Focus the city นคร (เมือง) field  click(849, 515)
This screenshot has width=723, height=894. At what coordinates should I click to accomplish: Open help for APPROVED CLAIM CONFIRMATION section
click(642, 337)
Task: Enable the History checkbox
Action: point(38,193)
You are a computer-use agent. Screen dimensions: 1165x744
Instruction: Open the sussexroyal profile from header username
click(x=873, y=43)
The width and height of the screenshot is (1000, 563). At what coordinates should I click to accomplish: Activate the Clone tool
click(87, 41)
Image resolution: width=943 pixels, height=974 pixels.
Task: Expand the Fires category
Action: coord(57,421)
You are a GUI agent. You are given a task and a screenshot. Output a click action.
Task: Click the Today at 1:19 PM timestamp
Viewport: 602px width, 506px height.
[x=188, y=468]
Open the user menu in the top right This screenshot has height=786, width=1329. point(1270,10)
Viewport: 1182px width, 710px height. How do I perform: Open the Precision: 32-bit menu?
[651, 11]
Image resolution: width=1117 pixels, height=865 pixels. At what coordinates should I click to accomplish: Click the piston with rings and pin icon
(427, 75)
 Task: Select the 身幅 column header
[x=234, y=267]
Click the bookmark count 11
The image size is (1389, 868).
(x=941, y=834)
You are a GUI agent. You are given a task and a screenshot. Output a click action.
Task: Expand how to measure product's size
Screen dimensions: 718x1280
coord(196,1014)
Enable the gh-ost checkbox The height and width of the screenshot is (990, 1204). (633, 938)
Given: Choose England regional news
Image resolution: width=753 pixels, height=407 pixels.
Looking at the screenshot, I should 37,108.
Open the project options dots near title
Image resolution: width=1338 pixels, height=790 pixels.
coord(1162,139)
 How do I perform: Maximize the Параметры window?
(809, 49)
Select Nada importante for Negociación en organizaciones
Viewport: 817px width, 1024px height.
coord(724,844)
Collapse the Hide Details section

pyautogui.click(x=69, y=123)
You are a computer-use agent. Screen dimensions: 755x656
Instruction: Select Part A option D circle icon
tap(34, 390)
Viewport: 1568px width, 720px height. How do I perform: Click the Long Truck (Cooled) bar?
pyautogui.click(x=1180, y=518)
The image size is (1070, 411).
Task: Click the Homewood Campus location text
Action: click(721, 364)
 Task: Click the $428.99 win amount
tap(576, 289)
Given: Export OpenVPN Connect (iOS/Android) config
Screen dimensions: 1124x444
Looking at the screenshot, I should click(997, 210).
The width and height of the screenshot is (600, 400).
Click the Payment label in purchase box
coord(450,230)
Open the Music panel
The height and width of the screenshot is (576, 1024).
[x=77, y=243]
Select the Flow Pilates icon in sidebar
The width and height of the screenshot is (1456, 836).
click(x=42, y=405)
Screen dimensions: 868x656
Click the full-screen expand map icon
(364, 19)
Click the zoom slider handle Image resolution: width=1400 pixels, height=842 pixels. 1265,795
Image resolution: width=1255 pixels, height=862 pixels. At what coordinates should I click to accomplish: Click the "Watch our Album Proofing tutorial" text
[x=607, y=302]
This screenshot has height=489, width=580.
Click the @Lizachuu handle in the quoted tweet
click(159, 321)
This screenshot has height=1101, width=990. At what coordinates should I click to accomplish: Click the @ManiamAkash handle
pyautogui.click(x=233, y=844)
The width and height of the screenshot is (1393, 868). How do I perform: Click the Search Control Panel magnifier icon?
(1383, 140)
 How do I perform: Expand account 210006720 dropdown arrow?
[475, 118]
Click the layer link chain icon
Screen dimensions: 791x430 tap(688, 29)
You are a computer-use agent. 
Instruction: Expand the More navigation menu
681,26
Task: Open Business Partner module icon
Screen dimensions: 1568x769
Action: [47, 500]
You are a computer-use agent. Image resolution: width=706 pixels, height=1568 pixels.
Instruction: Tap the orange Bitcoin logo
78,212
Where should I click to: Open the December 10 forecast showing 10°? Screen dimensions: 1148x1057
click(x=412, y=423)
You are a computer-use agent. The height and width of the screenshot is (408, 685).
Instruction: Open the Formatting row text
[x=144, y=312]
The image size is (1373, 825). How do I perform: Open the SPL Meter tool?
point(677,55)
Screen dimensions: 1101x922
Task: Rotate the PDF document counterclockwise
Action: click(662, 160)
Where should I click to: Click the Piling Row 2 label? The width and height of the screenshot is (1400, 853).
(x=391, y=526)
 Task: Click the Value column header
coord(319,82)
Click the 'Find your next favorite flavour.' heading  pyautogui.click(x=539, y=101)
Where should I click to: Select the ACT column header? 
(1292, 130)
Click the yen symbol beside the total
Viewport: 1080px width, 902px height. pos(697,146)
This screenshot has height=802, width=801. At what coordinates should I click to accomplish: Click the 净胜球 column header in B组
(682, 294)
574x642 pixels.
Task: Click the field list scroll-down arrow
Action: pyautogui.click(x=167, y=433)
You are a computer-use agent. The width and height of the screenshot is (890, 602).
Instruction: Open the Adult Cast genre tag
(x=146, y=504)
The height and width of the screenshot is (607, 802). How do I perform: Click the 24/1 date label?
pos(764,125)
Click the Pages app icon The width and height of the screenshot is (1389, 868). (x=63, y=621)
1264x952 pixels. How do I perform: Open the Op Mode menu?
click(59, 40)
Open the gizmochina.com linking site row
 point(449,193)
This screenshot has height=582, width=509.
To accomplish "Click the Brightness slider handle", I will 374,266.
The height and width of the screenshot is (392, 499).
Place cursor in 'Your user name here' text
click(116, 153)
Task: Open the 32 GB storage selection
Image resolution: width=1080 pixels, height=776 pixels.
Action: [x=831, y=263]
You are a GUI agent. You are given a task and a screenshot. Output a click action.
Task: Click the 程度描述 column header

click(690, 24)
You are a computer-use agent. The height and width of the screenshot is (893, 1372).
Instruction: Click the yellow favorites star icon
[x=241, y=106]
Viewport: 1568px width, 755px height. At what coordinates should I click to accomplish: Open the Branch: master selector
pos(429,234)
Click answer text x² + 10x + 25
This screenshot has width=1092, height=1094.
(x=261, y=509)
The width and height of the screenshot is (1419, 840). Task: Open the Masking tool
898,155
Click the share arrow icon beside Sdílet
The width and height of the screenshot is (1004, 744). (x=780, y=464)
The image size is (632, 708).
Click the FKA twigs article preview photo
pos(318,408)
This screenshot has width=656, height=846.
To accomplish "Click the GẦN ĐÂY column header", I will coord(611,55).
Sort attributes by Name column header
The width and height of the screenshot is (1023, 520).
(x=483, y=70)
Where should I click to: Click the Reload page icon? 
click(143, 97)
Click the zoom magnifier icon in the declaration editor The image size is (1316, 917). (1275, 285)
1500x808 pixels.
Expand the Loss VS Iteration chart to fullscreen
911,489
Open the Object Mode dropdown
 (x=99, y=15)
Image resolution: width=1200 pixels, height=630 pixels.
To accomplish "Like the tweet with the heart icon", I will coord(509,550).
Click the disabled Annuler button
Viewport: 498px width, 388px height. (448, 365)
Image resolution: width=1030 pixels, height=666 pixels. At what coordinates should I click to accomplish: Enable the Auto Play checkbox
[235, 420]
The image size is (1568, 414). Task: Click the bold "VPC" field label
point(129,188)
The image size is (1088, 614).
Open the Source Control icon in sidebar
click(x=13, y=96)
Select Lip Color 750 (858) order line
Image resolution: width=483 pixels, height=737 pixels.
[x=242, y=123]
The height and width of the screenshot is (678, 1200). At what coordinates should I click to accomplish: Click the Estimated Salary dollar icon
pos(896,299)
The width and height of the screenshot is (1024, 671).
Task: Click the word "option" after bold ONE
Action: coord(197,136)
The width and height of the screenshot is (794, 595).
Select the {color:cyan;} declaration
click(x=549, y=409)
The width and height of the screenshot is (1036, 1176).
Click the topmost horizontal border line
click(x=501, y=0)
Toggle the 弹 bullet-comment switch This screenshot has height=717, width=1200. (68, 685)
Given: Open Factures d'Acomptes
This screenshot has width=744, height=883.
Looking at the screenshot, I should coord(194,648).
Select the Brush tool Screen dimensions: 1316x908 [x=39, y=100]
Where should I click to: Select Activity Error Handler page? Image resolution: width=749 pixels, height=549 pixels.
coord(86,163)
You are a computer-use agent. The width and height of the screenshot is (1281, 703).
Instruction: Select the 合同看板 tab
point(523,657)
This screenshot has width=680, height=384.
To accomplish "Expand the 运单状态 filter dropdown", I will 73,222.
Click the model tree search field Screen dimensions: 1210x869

▬▬▬▬▬▬

__TASK TO CARRY OUT__. If a line in the data holds the string "zoom", copy that line.

__TASK RESULT__.
Click the zoom slider handle Image resolution: width=1400 pixels, height=842 pixels. 1265,795
Click the zoom magnifier icon in the declaration editor The image size is (1316, 917). (1275, 285)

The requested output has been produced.